A team of researchers at Oxford University developed an algorithm called zero-divergence inference learning (Z-IL), an alternative to the backpropagation (BP) algorithm for training neural network AI models. Z-IL has been shown to exactly reproduce the results of BP on any neural network, but unlike BP does not violate known principles of brain function.
The algorithm was described in a paper presented at the latest Conference on Neural Information Processing Systems (NeurIPS). Z-IL produces the same updates to a neural network's weights as does BP. Unlike BP, however, Z-IL conforms to several observed properties of "natural" neural networks (e.g., human brains), including local plasticity and autonomous updates. A more recent work by the researchers also shows that Z-IL can work for every possible neural network architecture and is comparable to BP in computational efficiency. According to the authors,
Overall, our work provides important evidence for the debate on the long-disputed question whether the brain can perform [backpropagation].

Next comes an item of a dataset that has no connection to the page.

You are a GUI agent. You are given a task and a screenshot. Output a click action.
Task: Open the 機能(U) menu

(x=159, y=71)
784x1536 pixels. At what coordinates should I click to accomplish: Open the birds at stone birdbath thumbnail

Artificial neural networks (ANN), which are widely used today in deep-learning applications, are a mathematical model of neurons, the cells that make up the brains of living creatures. Early implementations of ANNs were shown to be unable to learn functions that are not linearly separable; for example, the XOR logic function. In a 1986 paper in Nature, deep-learning pioneer Geoffrey Hinton and colleagues applied BP techniques to train multi-layered neural networks. During the training process, the network's prediction errors are propagated backward---from the output layer to the input layer---using automatic differentiation. This is used to update the network's weights in a way that minimizes prediction errors.
In 1989, in another article in Nature, Francis Crick (of DNA double-helix fame) claimed that it was "highly unlikely" that BP could happen in biological brains, given that there is no backward flow of information. While deep-learning models trained with BP have achieved human-like, or even super-human performance on some tasks, researchers who are interested in building a general AI system based on proven biological principles have worked to develop more biologically plausible training algorithms. These algorithms must exhibit local plasticity, meaning that a neuron's weights be updated based only on information local to it, with minimal external control.
Predictive coding (PC) is one such algorithm. Predictive coding is a model of brain function, composed of hierarchical layers, similar to ANNs. However, while an ANN assumes the output of a lower layer is an input to a higher layer, in the PC model a layer's function is to predict the activity of a layer below, and the prediction errors are transmitted to higher layers. The training algorithm then updates a layer's weights to minimize the errors. However, unlike BP, PC does not require the ultimate output error to be "chained" back to the input layer. Instead, each layer can be updated using only information from the next higher layer. PC is consistent with neurophysiology and works as a model for many perceptual activities. Furthermore, because the updates require only local information, the process is more parallelizable.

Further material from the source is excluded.